NeurIPS 2019
Sun Dec 8th through Sat the 14th, 2019 at Vancouver Convention Center
Reviewer 1
1. Before rebuttal: Technical details are clearly written, easily understood, and reproducible. The experiments can validate the authors' argued contribution. My only concern is that the core novelty of the paper should be formally refined, since Taylor expansion has been used before in [31], Tick-tock is not novel enough compared to previous fine-tuning step, and group pruning is an engineering technique for using the proposed GBN. 2. After rebuttal: Reviewers #2 and #3 also have concerns on novelty. I am satisfied with the authors' feedback on the core novelty, so I increase my score to 7.
Reviewer 2
Originality: Minor. Although the overall Gate Decorator method is effective, most of the individual components have been proposed in previous work. For example, pruning filter based on BN is proposed in [26]; The Taylor expansion formula is proposed in [31]; The iterative pruning setting has been proposed in [8]; The sparse constraint on scaling factor has been proposed in [26], etc. Quality: The technical claim is sound. Extensive experiments make the paper convincing. Clarity: The paper is generally well written except for a few typos. It is also well organized. Significance: Minor or medium. The results are not very surprising. Other researchers may borrow the idea of GBN and Tick-Tock procedure to improve the performance.

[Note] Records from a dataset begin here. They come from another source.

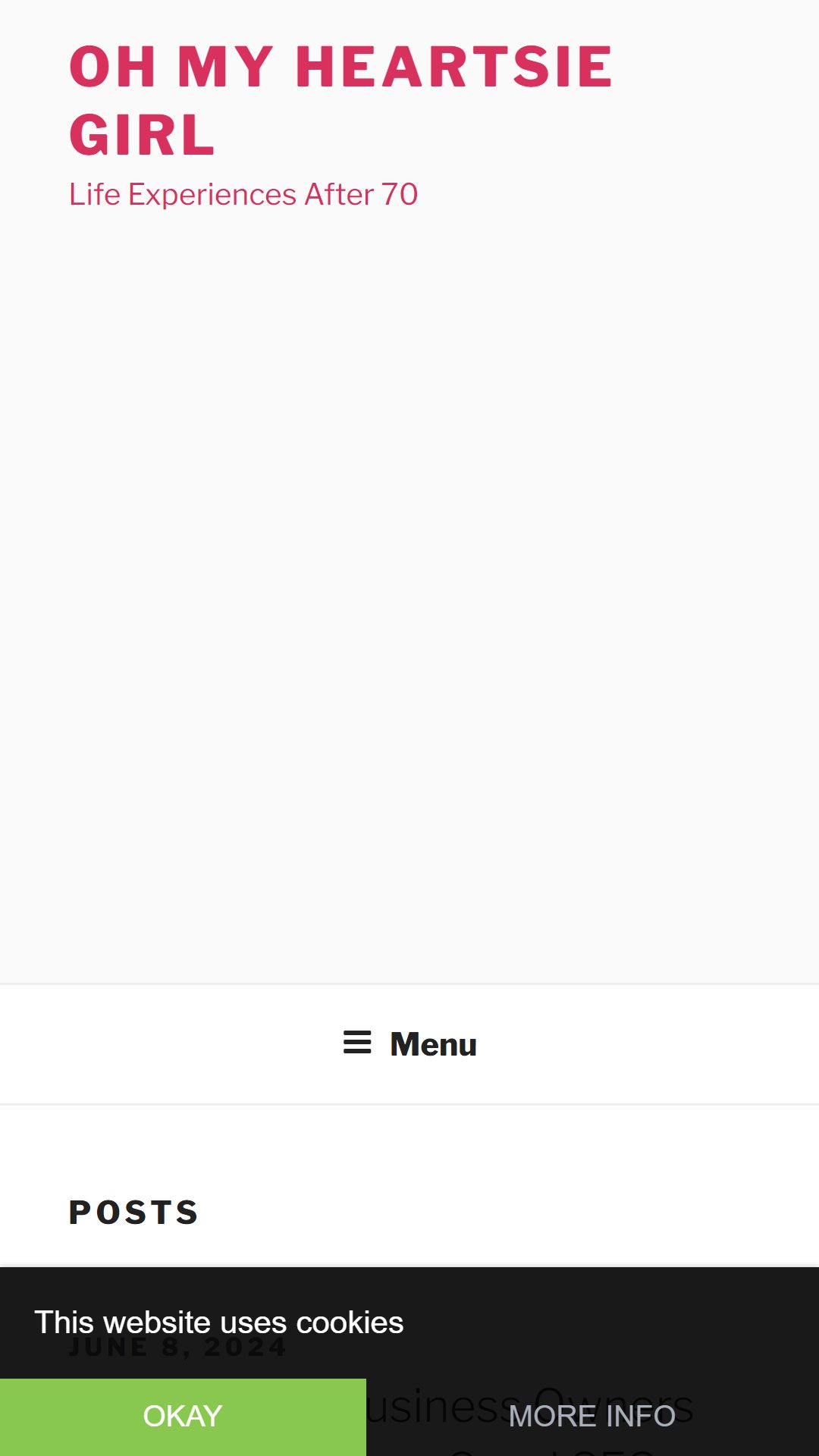Click the This website uses cookies text
The image size is (819, 1456).
click(219, 1323)
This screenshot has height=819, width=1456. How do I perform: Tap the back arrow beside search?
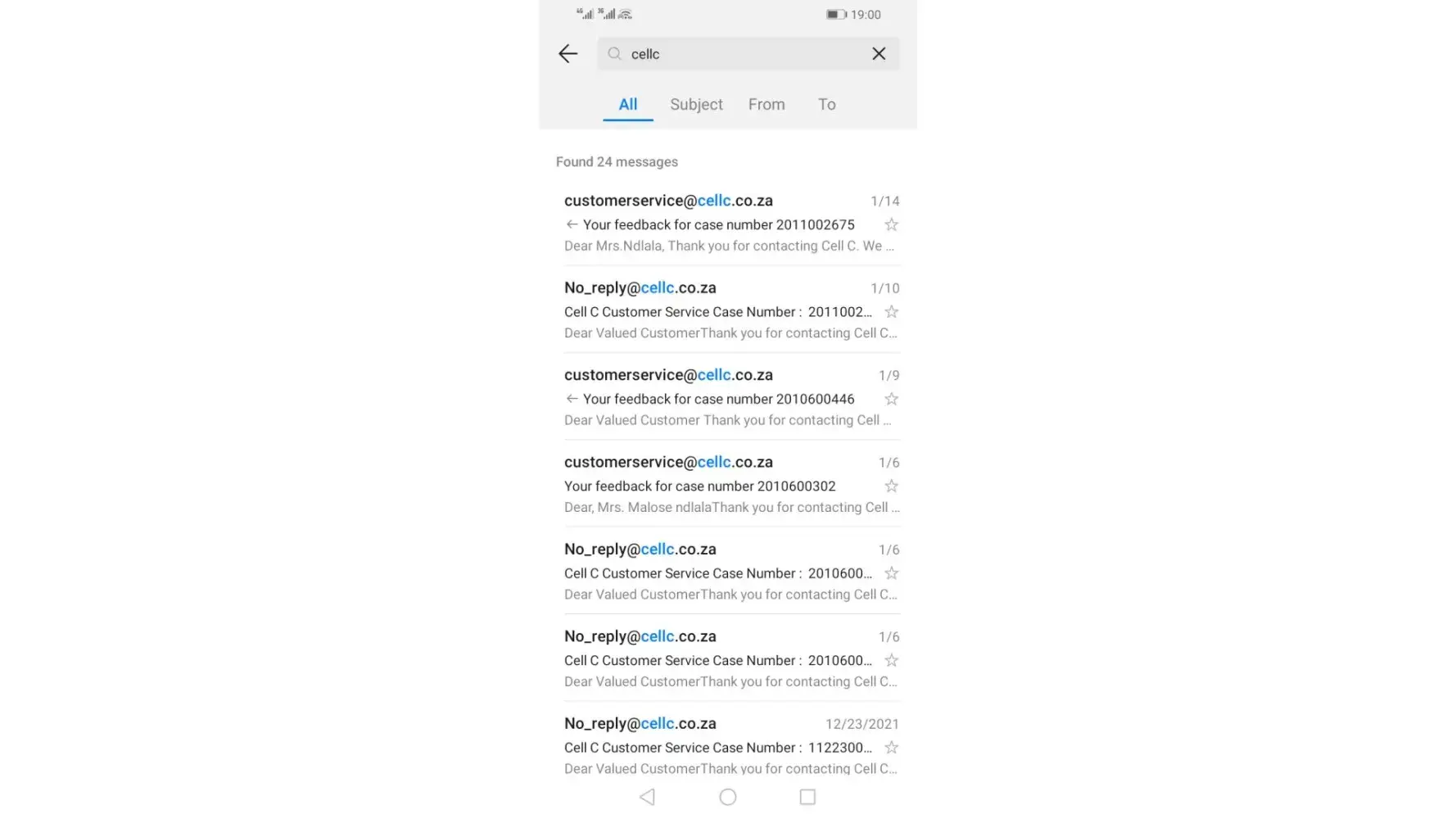pyautogui.click(x=567, y=54)
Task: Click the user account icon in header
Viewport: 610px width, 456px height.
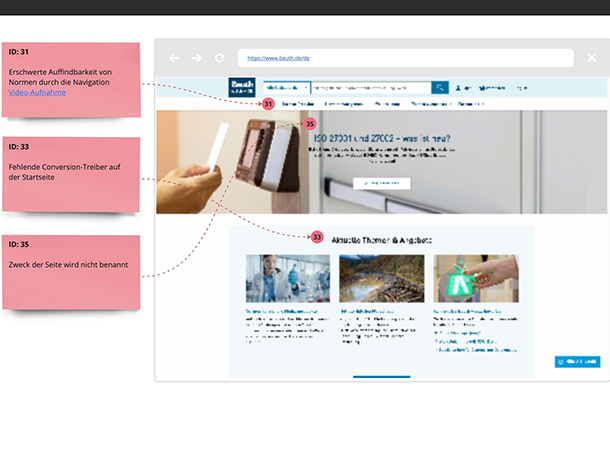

However, it did not compare with the previous state-of-the-art pruning methods based on AutoML, making the advantage less convincing.
Reviewer 3
- This paper is technically sound and presented clear in general. - The idea of global pruning based on BN is not new. [26], [47], as well as the ''Data-Driven Sparse Structure Selection for Deep Neural Networks'' were leveraging a similar idea. Especially in [47], a similar two-step framework was proposed, which does not have to train from scratch (Inaccurate description in Page 3 row 83-84). It would be great if authors could describe the new insights of using Taylor expansion to estimate the change of loss along with importance of a filter. - Fairly amount of experimental results were presented to demonstrated the effectiveness of the proposed idea. It would be great if authors could compare with [26], [47] and ''Data-Driven Sparse Structure Selection for Deep Neural Networks'' (Huang and Wang, 2017) due to the similarity of these ideas. Given the results presented on ImageNet using ResNet-50, which is 0.31 accuracy improvement and 40% FLOPs reduction, it's difficult to compare with (Huang and Wang, 2017) with results of error 26.8 and 66% reduction. [**Update**] Authors addressed my concerns on the comparison with (Huang and Wang, 2017), but did not address others.